1. Penghalang Psikologis

Batu sandungan pertama yang perlu diatasi dalam melakukan pelayanan di
"dunia sepupu" adalah pikiran dan sikap kita, yang merupakan
penghalang psikologis. Apakah kita bersedia menyerahkan hidup kita di
atas altar? Pernyataan dari Uskup Hill dapat menangkap inti
permasalahan: "Perhatikan penyembah berhala yang tidak memiliki
Kristus dan Anda akan menemukan sebuah altar ... dan kiranya Allah
menolong Anda untuk menjadi korban persembahan." Tetapi siapa yang
menginginkan altar seperti itu?
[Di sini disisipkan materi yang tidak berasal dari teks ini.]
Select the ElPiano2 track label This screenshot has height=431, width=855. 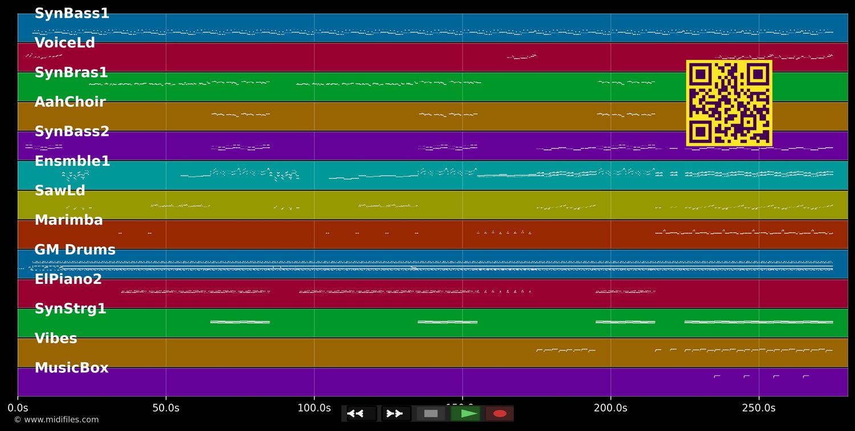(x=68, y=279)
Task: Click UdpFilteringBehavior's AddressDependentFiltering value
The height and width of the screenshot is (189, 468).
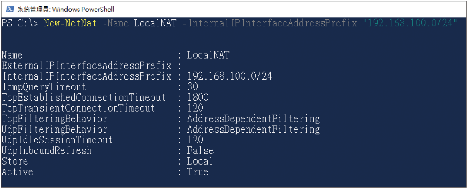Action: pyautogui.click(x=253, y=129)
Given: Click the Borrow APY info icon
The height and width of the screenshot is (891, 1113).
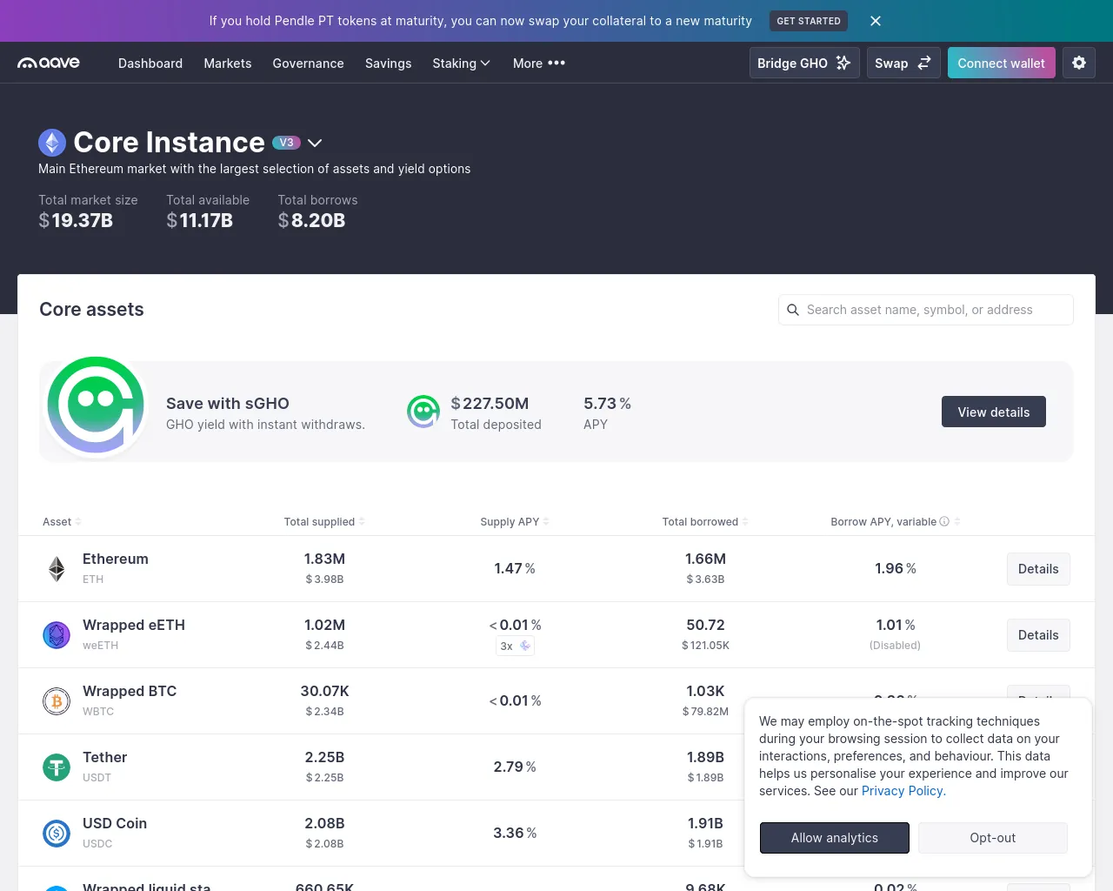Looking at the screenshot, I should (x=944, y=521).
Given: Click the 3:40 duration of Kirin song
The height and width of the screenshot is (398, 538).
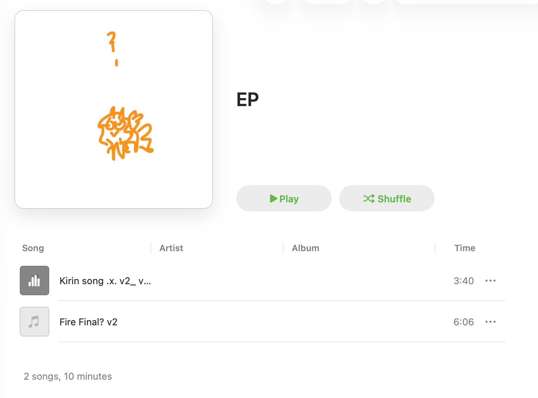Looking at the screenshot, I should click(x=464, y=281).
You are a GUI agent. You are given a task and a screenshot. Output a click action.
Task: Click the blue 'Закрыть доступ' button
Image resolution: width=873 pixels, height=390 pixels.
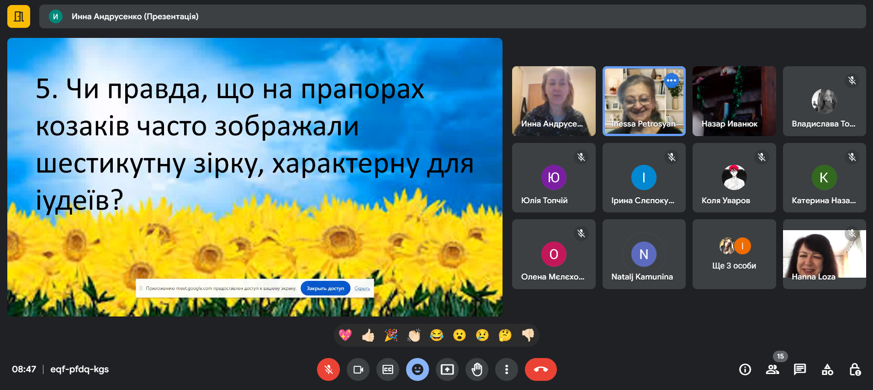coord(325,288)
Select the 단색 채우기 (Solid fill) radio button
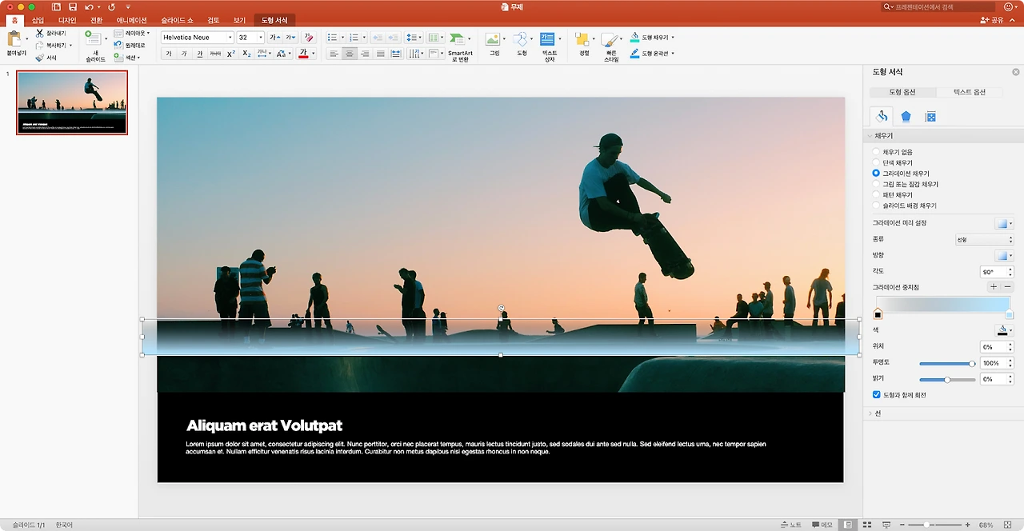This screenshot has width=1024, height=531. pyautogui.click(x=876, y=162)
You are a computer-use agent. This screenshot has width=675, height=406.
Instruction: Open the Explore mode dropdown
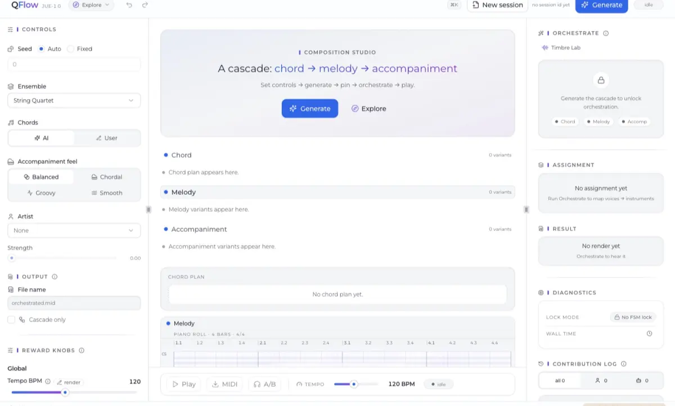91,5
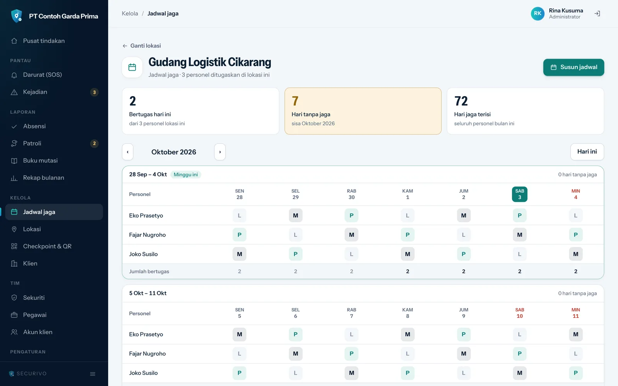618x386 pixels.
Task: Toggle Eko Prasetyo's shift on Sel 29
Action: click(295, 215)
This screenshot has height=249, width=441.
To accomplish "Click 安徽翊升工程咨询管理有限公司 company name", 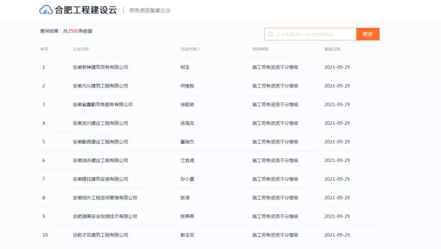I will [x=105, y=198].
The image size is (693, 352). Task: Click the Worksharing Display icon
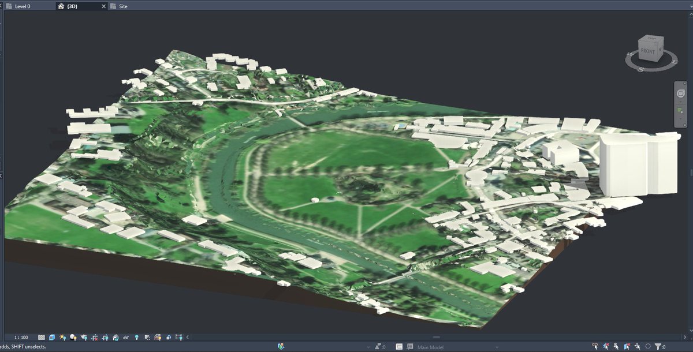tap(147, 336)
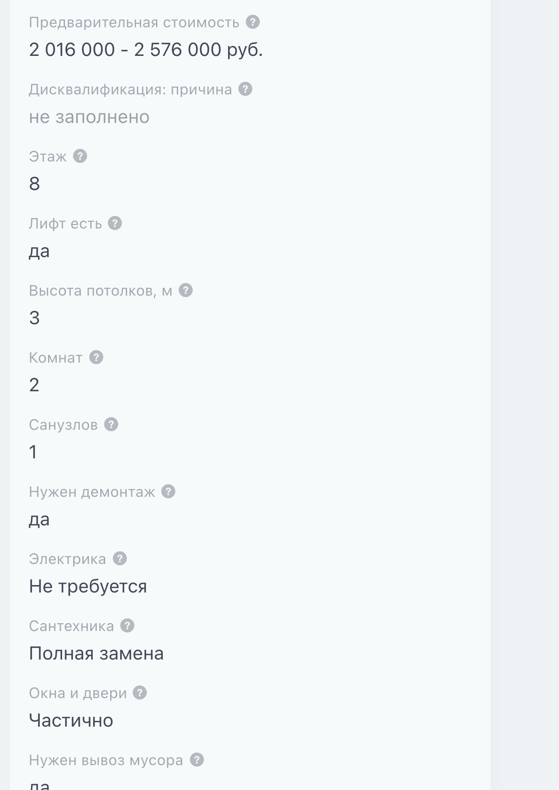Viewport: 559px width, 790px height.
Task: Open help icon next to Предварительная стоимость
Action: coord(253,22)
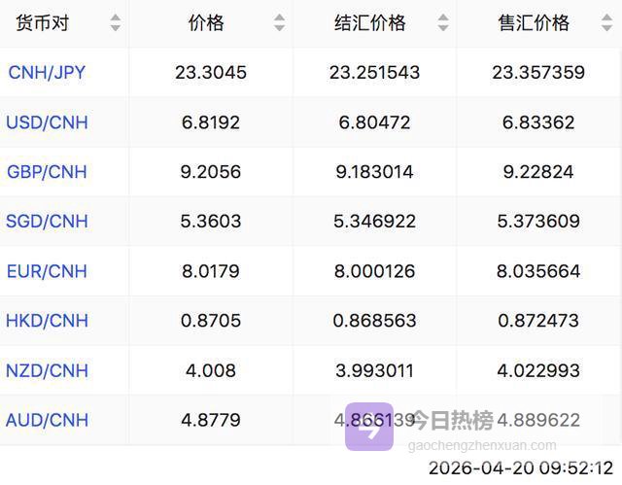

Kebanyakan kita lebih memilih untuk
mempersembahkan sesuatu yang lain, apa pun selain diri kita sendiri!
Pisau itu terkenal keras, tajam, dingin, serta dipakai untuk memotong.
Lebih mudah menyanyikan lagu bertemakan "mempersembahkan segalanya di
atas altar", selama kita tidak perlu mempersembahkan diri kita di
atasnya. Kita seharusnya menceritakan tentang penderitaan Kristus,
Allah telah merencanakan/mengatur proses pembuatan buah yang
memerlukan pengorbanan. Tetapi banyak orang dengan berbagai cara,
mengubah altar menjadi sebuah panggung dan mencari pujian/tepuk
tangan.

Kita harus menghadapi pertanyaan ini. Apakah kita terlibat dalam
pelayanan Tuhan dengan tujuan untuk bersaing meraih sukses, untuk
menunjukkan apa yang dapat kita lakukan, atau untuk membuktikan jati
diri kita? Jika kita bersikap demikian, maka melayani "saudara sepupu"
merupakan hal yang menakutkan dan membuat frustrasi. Allah lebih
menghargai siapa diri kita atau apa yang telah Dia perbuat melalui
kita. Karena itu, kita harus bersedia melayani sesuai dengan rencana
Allah, meskipun hal itu berarti Allah memberikan akibat-akibat yang
kita sukai ataupun yang tidak kita sukai.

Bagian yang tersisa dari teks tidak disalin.